We updated our watch list and will be doing some additional reporting next week.

UNG has now gone into a buy state.

AXAS is a buy-if – previously buy-if’s needed to be bought prior to a buy signal in order to realize the full move.

DBA is also a sell now.

GLD is now officially a sell as expected.

Gas Alert

One of the areas that have been of concern is natural gas and it’s unwillingness to have partaken in the current run that oil has. Much of this has been attributed to the lack of industrial demand thereby causing supply bottlenecks. However a few other fundemental factors are in place that would fuel a rise in gas over the course of the next several months.

We’ll be adding a few other items to our watch list, specifically UNG and AXAS. UNG would be the 2nd part of our energy ETF holding, since DBE is already a half position. We have our powder keg dry in our special situation section – so AXAS and perhaps more UNG may make a part of it.

UNG, if all goes well should be a confirmed buy by tommorow. AXAS is still in a waiting state.

Mid-Week update

As we monitor our signals, the only signal with a confirmed sell at this point is DBA.

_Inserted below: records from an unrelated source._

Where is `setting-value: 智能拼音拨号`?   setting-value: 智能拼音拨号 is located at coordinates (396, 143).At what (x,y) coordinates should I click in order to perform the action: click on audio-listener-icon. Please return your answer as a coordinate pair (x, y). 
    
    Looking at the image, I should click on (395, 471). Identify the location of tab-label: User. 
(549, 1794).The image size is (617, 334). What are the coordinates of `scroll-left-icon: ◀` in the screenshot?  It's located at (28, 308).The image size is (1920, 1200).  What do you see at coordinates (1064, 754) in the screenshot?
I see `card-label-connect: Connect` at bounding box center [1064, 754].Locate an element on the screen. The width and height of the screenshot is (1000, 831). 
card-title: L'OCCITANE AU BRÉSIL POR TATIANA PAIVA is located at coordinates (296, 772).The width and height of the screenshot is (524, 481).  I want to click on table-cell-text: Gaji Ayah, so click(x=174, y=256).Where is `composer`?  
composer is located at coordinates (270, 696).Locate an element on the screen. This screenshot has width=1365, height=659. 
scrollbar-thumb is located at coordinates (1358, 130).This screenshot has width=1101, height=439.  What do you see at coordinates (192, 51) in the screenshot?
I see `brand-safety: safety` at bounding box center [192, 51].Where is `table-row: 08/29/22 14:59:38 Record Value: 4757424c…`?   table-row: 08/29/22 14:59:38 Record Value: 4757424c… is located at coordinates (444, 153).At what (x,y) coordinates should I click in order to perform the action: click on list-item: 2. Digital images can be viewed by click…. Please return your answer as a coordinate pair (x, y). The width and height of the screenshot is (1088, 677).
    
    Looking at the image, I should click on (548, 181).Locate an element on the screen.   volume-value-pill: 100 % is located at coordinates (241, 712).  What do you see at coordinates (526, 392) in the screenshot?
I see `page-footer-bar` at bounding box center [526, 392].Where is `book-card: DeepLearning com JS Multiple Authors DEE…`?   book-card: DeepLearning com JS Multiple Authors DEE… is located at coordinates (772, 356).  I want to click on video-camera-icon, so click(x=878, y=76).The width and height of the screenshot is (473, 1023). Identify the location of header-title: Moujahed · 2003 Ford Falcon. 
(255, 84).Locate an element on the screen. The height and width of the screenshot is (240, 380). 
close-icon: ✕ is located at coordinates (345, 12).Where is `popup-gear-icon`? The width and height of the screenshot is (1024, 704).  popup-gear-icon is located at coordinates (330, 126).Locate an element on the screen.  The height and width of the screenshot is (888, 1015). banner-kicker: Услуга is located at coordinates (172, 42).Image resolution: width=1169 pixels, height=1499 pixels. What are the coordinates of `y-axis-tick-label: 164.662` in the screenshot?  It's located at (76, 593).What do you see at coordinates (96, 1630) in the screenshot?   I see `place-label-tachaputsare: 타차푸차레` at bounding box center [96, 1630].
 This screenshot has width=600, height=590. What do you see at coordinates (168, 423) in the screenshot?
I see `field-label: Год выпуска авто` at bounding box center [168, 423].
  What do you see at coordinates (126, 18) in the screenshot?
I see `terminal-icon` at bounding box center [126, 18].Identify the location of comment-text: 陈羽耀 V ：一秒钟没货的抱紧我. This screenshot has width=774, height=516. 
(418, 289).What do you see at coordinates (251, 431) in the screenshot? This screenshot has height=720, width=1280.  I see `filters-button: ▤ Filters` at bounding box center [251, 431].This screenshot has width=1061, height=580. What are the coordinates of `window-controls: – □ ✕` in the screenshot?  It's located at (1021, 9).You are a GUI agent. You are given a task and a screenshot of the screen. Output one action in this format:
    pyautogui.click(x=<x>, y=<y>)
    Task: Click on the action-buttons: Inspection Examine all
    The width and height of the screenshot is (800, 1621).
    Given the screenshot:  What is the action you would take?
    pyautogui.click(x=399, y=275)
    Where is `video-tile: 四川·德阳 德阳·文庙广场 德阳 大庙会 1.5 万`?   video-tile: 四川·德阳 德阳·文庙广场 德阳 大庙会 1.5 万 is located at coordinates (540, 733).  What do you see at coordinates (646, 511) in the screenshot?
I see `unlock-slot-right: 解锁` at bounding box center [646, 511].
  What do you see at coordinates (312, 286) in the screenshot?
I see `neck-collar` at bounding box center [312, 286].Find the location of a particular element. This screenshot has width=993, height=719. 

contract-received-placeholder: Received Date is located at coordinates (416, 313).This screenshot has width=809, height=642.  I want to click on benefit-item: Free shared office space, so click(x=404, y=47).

It’s opening price this week was 27.600 therefore if the price closes below this the signal will be a confirmed sell. All other buy or sell signals are in an unconfirmed state.

Oil continues to climb higher, and with that our DBE position. We expect the buying to come to and end, and how much higher oil goes is anybodys guess. But with nice gains in DBE we aren’t going to let them be caught in a sharp downdraft, which usually accompanies any commodity such as oil. An option is to keep the smartstop in place, but as the action accelerates you may want to put a trailing stop and keep it tight.